Thursday, 26 Dec 2024

Collapse 'threat' halts hunt for survivors of Russia high-rise blast

MOSCOW (AFP) – Russian rescuers have been forced to temporarily halt the search for dozens of missing people in the rubble of a collapsed high-rise apartment block as the building risked crumbling further, officials said on Tuesday (Jan 1), with the incident claiming at least seven lives.

Part of the 10-storey building collapsed following a gas explosion on Monday morning in the industrial city of Magnitogorsk, nearly 1,700 kilometres east of Moscow in the Ural mountains.

The Soviet-era block was home to around 1,100 people. The blast completely destroyed 35 flats, while 10 more were damaged. Residents left homeless were evacuated to a nearby school.

Battling freezing temperatures, rescuers had worked through the night combing through debris and trying to stabilise the remaining walls.

But on Tuesday morning, the head of Russia’s emergencies ministry, Mr Yevgeny Zinichev, said the operations had to be temporarily halted.

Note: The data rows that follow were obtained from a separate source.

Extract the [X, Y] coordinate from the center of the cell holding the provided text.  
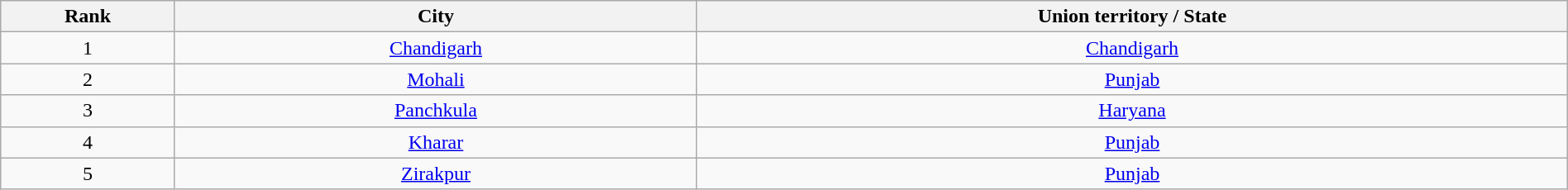
Haryana [1133, 111]
Zirakpur [435, 174]
Mohali [435, 79]
Panchkula [435, 111]
Kharar [435, 142]
1 [88, 48]
Rank [88, 17]
5 [88, 174]
4 [88, 142]
City [435, 17]
Union territory / State [1133, 17]
3 [88, 111]
2 [88, 79]
From the cell containing the given text, extract its center point as (x, y) coordinate. 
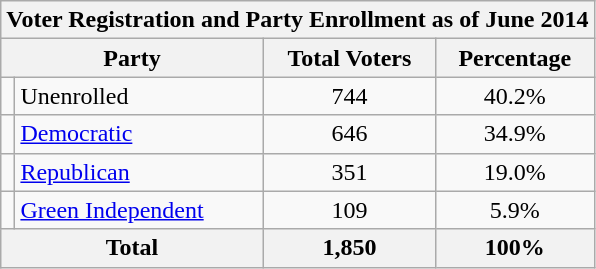
646 (349, 134)
109 (349, 210)
Percentage (515, 58)
Total (132, 248)
19.0% (515, 172)
100% (515, 248)
Democratic (139, 134)
Green Independent (139, 210)
Republican (139, 172)
Unenrolled (139, 96)
1,850 (349, 248)
Total Voters (349, 58)
Voter Registration and Party Enrollment as of June 2014 (298, 20)
5.9% (515, 210)
Party (132, 58)
351 (349, 172)
744 (349, 96)
40.2% (515, 96)
34.9% (515, 134)
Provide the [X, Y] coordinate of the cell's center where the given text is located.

There is a “real threat of part of the building collapsing”, Mr Zinichev said.

“It’s impossible to continue working in such conditions.”

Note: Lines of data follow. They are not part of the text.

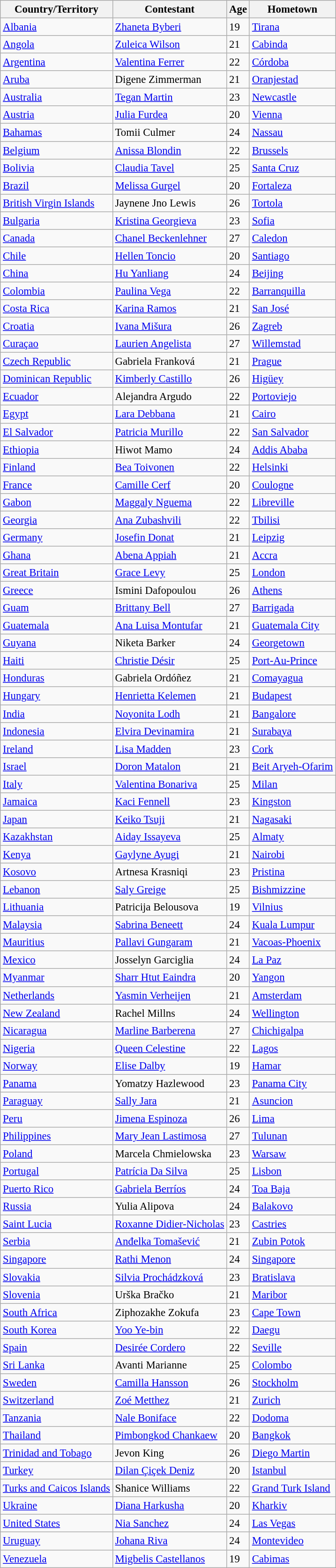
China [56, 274]
Russia [56, 1207]
Jevon King [170, 1454]
Brazil [56, 186]
Rathi Menon [170, 1260]
Barrigada [292, 608]
Digene Zimmerman [170, 80]
Ireland [56, 749]
Mary Jean Lastimosa [170, 1137]
Sally Jara [170, 1102]
Peru [56, 1119]
Ethiopia [56, 450]
Pristina [292, 873]
Diana Harkusha [170, 1507]
Kenya [56, 855]
Portoviejo [292, 397]
Camilla Hansson [170, 1383]
Cabinda [292, 45]
Elise Dalby [170, 1067]
Paraguay [56, 1102]
Oranjestad [292, 80]
Montevideo [292, 1542]
Lisbon [292, 1172]
Jaynene Jno Lewis [170, 203]
Tbilisi [292, 520]
Nagasaki [292, 820]
Zuleica Wilson [170, 45]
Vienna [292, 115]
Pimbongkod Chankaew [170, 1436]
Austria [56, 115]
Claudia Tavel [170, 168]
Venezuela [56, 1560]
Tulunan [292, 1137]
La Paz [292, 961]
Warsaw [292, 1155]
Ecuador [56, 397]
Hungary [56, 696]
Diego Martin [292, 1454]
Beit Aryeh-Ofarim [292, 767]
Nicaragua [56, 1031]
Valentina Ferrer [170, 62]
Port-Au-Prince [292, 661]
New Zealand [56, 1014]
Budapest [292, 696]
Migbelis Castellanos [170, 1560]
Hamar [292, 1067]
Chanel Beckenlehner [170, 239]
Sharr Htut Eaindra [170, 978]
Cairo [292, 415]
Canada [56, 239]
Australia [56, 97]
Surabaya [292, 732]
Spain [56, 1348]
Georgetown [292, 643]
Anissa Blondin [170, 150]
Zagreb [292, 327]
Indonesia [56, 732]
Patrícia Da Silva [170, 1172]
Puerto Rico [56, 1190]
Germany [56, 538]
Curaçao [56, 344]
Dilan Çiçek Deniz [170, 1471]
Colombo [292, 1366]
Tortola [292, 203]
Avanti Marianne [170, 1366]
British Virgin Islands [56, 203]
Shanice Williams [170, 1489]
Fortaleza [292, 186]
Wellington [292, 1014]
Melissa Gurgel [170, 186]
Camille Cerf [170, 485]
Norway [56, 1067]
Kharkiv [292, 1507]
Josselyn Garciglia [170, 961]
Jamaica [56, 802]
South Korea [56, 1330]
Patricija Belousova [170, 908]
Haiti [56, 661]
Lisa Madden [170, 749]
Artnesa Krasniqi [170, 873]
Elvira Devinamira [170, 732]
Lebanon [56, 890]
Nigeria [56, 1049]
Santiago [292, 256]
Queen Celestine [170, 1049]
Nassau [292, 133]
Age [238, 9]
Abena Appiah [170, 555]
Accra [292, 555]
Bangkok [292, 1436]
Turkey [56, 1471]
Sweden [56, 1383]
Belgium [56, 150]
Stockholm [292, 1383]
Anđelka Tomašević [170, 1242]
Yasmin Verheijen [170, 996]
Bangalore [292, 714]
Honduras [56, 679]
Ana Luisa Montufar [170, 626]
Guyana [56, 643]
Kazakhstan [56, 837]
Switzerland [56, 1401]
Leipzig [292, 538]
Bolivia [56, 168]
Yomatzy Hazlewood [170, 1084]
Rachel Millns [170, 1014]
Tegan Martin [170, 97]
Kimberly Castillo [170, 379]
Comayagua [292, 679]
Angola [56, 45]
Maggaly Nguema [170, 503]
Niketa Barker [170, 643]
Czech Republic [56, 362]
Bratislava [292, 1278]
Higüey [292, 379]
Brittany Bell [170, 608]
Kosovo [56, 873]
Sofia [292, 221]
Yoo Ye-bin [170, 1330]
Georgia [56, 520]
Henrietta Kelemen [170, 696]
Nale Boniface [170, 1419]
Milan [292, 784]
Willemstad [292, 344]
Slovakia [56, 1278]
Addis Ababa [292, 450]
Philippines [56, 1137]
Guam [56, 608]
Serbia [56, 1242]
Aiday Issayeva [170, 837]
Sri Lanka [56, 1366]
Guatemala City [292, 626]
Bahamas [56, 133]
Tirana [292, 27]
Cork [292, 749]
San Salvador [292, 432]
Nairobi [292, 855]
Marline Barberena [170, 1031]
Vilnius [292, 908]
Libreville [292, 503]
Balakovo [292, 1207]
Ana Zubashvili [170, 520]
Lithuania [56, 908]
Julia Furdea [170, 115]
Lara Debbana [170, 415]
Slovenia [56, 1295]
Aruba [56, 80]
Yulia Alipova [170, 1207]
Costa Rica [56, 309]
Prague [292, 362]
Gabriela Franková [170, 362]
Amsterdam [292, 996]
Caledon [292, 239]
Daegu [292, 1330]
Chile [56, 256]
Argentina [56, 62]
Las Vegas [292, 1524]
Keiko Tsuji [170, 820]
Chichigalpa [292, 1031]
Egypt [56, 415]
Portugal [56, 1172]
Yangon [292, 978]
Tomii Culmer [170, 133]
Córdoba [292, 62]
Toa Baja [292, 1190]
Trinidad and Tobago [56, 1454]
Valentina Bonariva [170, 784]
Israel [56, 767]
Barranquilla [292, 291]
Lagos [292, 1049]
Christie Désir [170, 661]
Zubin Potok [292, 1242]
Santa Cruz [292, 168]
Bea Toivonen [170, 467]
Colombia [56, 291]
Newcastle [292, 97]
Silvia Prochádzková [170, 1278]
Karina Ramos [170, 309]
Hiwot Mamo [170, 450]
Roxanne Didier-Nicholas [170, 1225]
Ismini Dafopoulou [170, 591]
Noyonita Lodh [170, 714]
Patricia Murillo [170, 432]
Saly Greige [170, 890]
London [292, 573]
Poland [56, 1155]
Uruguay [56, 1542]
Cape Town [292, 1313]
Kingston [292, 802]
Cabimas [292, 1560]
Seville [292, 1348]
Hu Yanliang [170, 274]
Turks and Caicos Islands [56, 1489]
Kaci Fennell [170, 802]
Ivana Mišura [170, 327]
Alejandra Argudo [170, 397]
Sabrina Beneett [170, 926]
Saint Lucia [56, 1225]
Gaylyne Ayugi [170, 855]
Gabon [56, 503]
Helsinki [292, 467]
Albania [56, 27]
Panama [56, 1084]
Dominican Republic [56, 379]
Lima [292, 1119]
Almaty [292, 837]
Marcela Chmielowska [170, 1155]
Zurich [292, 1401]
Greece [56, 591]
Nia Sanchez [170, 1524]
Grand Turk Island [292, 1489]
Malaysia [56, 926]
Laurien Angelista [170, 344]
Maribor [292, 1295]
Asuncion [292, 1102]
Hellen Toncio [170, 256]
Mauritius [56, 943]
Japan [56, 820]
San José [292, 309]
Athens [292, 591]
Zhaneta Byberi [170, 27]
Pallavi Gungaram [170, 943]
Guatemala [56, 626]
Vacoas-Phoenix [292, 943]
Great Britain [56, 573]
Contestant [170, 9]
Desirée Cordero [170, 1348]
Netherlands [56, 996]
Panama City [292, 1084]
Bishmizzine [292, 890]
Italy [56, 784]
Urška Bračko [170, 1295]
Kuala Lumpur [292, 926]
Dodoma [292, 1419]
Beijing [292, 274]
Country/Territory [56, 9]
El Salvador [56, 432]
Zoé Metthez [170, 1401]
Myanmar [56, 978]
Gabriela Ordóñez [170, 679]
Ukraine [56, 1507]
Coulogne [292, 485]
Johana Riva [170, 1542]
Thailand [56, 1436]
Jimena Espinoza [170, 1119]
Tanzania [56, 1419]
Finland [56, 467]
Istanbul [292, 1471]
Castries [292, 1225]
Paulina Vega [170, 291]
Josefin Donat [170, 538]
Mexico [56, 961]
Brussels [292, 150]
India [56, 714]
Ziphozakhe Zokufa [170, 1313]
Ghana [56, 555]
Gabriela Berríos [170, 1190]
South Africa [56, 1313]
Croatia [56, 327]
Grace Levy [170, 573]
France [56, 485]
Doron Matalon [170, 767]
Hometown [292, 9]
Bulgaria [56, 221]
Kristina Georgieva [170, 221]
United States [56, 1524]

He added that efforts to stabilise the walls could take up to 24 hours, with emergency workers dismantling the building from the outside while hanging from cranes.

After an all-night search, officials said on Tuesday morning they had found seven bodies, all of them adults. Another 37 people remain unaccounted for.

Temperatures overnight in Magnitogorsk fell to around minus 27 degrees Celsius, TASS news agency reported.

The regional governor Boris Dubrovsky announced a day of mourning on Jan 2, with flags lowered and entertainment events cancelled, as the disaster toll set a sombre mood in Russia, where New Year’s Eve celebrations are the biggest annual festivities.

President Vladimir Putin on Monday rushed to the scene, where the blast left hundreds of residents homeless in freezing temperatures.

“It is in the character of our people, despite New Year’s festivities, to remember to think of the dead and wounded at this moment,” a grim-looking Mr Putin said.

National television showed rescue workers searching through mangled heaps of concrete and metal.

“I went out to have a cigarette at quarter-to-six,” a local man told Russian television. “There was a blast and a wave of fire… then people started running out.”

Other witnesses said the explosion was strong enough to shatter the windows of nearby buildings.

“I woke up and felt myself falling. The walls were gone. My mother was screaming and my son had been buried,” said another witness.

Located in the mineral-rich southern Urals region, Magnitogorsk, with a population of more than 400,000 people, is home to one of the country’s largest steel producers.

Investigators have opened a criminal probe into the accident, with the FSB security service confirming the blast was the result of a gas explosion.

Such deadly gas explosions are relatively common in Russia, where much of the infrastructure dates back to the Soviet era and safety requirements are often ignored.